Planning a special needs birthday party is really not that much different than planning a birthday party for a child without special needs. For either child you should take into account all of their likes and dislikes, with the goal of having as many of their favorite things and as few (if any) of the things they don’t like, as possible. If you can, involve your child in the planning so that they can help you make decisions related to their big day.
Of course, don’t involve your child if you know that they’re going to ask for something totally unattainable. You know, like having Taylor Swift or a real dinosaur at their party. Or “tie-dyed” cupcakes that involve separating the batter into six different bowls, coloring them with different food dyes, layering each color into each individual form in the cupcake pan, and then baking them, all the while muttering that you’ll never, ever do it again—this may or may not have been me.
I’ve learned over the years to think about my kid’s personality and come up with a potential theme that I think they’ll like, and then run that by them. Some kids like choices and some don’t, so factor that into consideration too. You can easily make the choice for them if they’d prefer that. However, don’t make it a surprise if your child absolutely, positively panics in the face of surprises.
Here’s some more advice for throwing a party for your special needs child:
#1 – Keep the Party Small
If your child gets easily overwhelmed in crowds or has sensory issues such as aversion to a lot of noise, it’s best to keep the party small. Depending on the type of party you have, more children can also mean more waiting, as in waiting their turn to play a game, waiting in line to get food, etc. Most children, on or off the spectrum, hate waiting.
There’s no need to make your special needs birthday party into the social event of the year. Keep the guest list simple and invite only your child’s close friends and/or extended family members. I’m sure that if you ask your child who they want at their party, the number of names they mention could be counted on one hand—possibly two.
#2 – Ask Parents to Stay
Along with inviting just a handful of guests, ask parents to stay at the party if their children also have special needs. This will not only keep you from being outnumbered by kids, but will also prevent you from having to be in three places at once. Well, in theory at least.
Problems and meltdowns can happen in an instant with children, so it’s better for all involved if a parent is there to help out if their child gets upset or needs help. If a child decides that they’re no longer having fun at the party and want to go home right away, you can circumvent any potential tears or fits that would happen if they needed to wait for their parent to come by simply having them there already.

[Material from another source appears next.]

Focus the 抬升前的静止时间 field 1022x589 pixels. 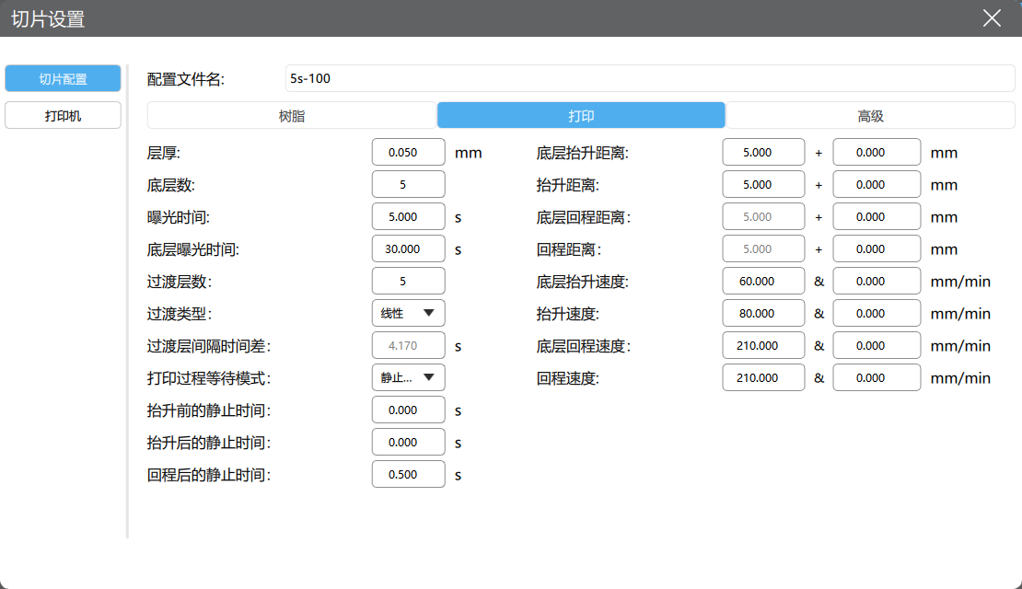tap(408, 410)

Parents of kids with special needs usually won’t just drop them off at a party anyway, so this shouldn’t be a problem.
#3 – Think about Gifts
It may sound strange, but not all kids like presents. I know a little boy who doesn’t like change, including new things. Birthday presents are definitely new things!

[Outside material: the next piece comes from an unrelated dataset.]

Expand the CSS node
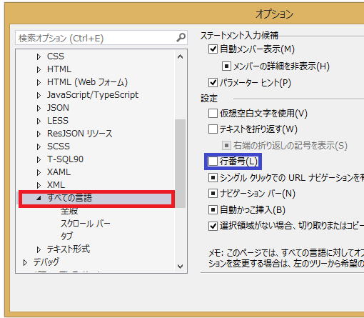 click(39, 56)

If you have a child like this, and you think they’d do better not receiving birthday gifts, feel free to note that on the invitation to your child’s special needs birthday party. If your child merely gets anxious and would rather not open the gifts in front of other people, don’t make them. Instead, set aside time after the chaos of the party is over and the guests have gone home for them to have a quiet moment to look through the presents.
#4 – Monitor the Menu
Kid’s birthday parties are usually a time for serving up all kinds of foods that they’re not allowed to eat on a daily basis. Typically, these are sugary foods like cotton candy, cake, and all things chocolate. Kids who digest too much sugar tend to get hyperactive, and if they’re already hyperactive to begin with, you’re setting them up for behavior problems that they can’t control. Instead, consider party foods with low sugar contents, or only feature one food–such as birthday cake–with sugar in it. After all, it’s a party—you don’t want to kill all the fun, right?
#5 – Play to Their Strengths
If your child is highly energetic, do NOT plan a sit-down, make-quiet-crafts kind of party. Remember, the goal as a parent is to always try not to set your kid up for failure. Instead, a highly energetic kid will benefit from a highly energetic party—think about a sports party or keep everybody busy with lots of games. I’m talking about Musical Chairs 2.0, at the very least.
On the flip side, quiet, introspective kids will appreciate a low-intensity party. Ideas for this include tea parties and parties where it’s just the birthday child and a couple of friends out to the movies. My son loved a party where a local “reptile guy” came to the house and just quietly discussed and showed off his scaly brood.
Above all, birthdays are times for celebration, whether low-key or over-the-top. Do what will ultimately make your child happy while at the same time causing you the least stress.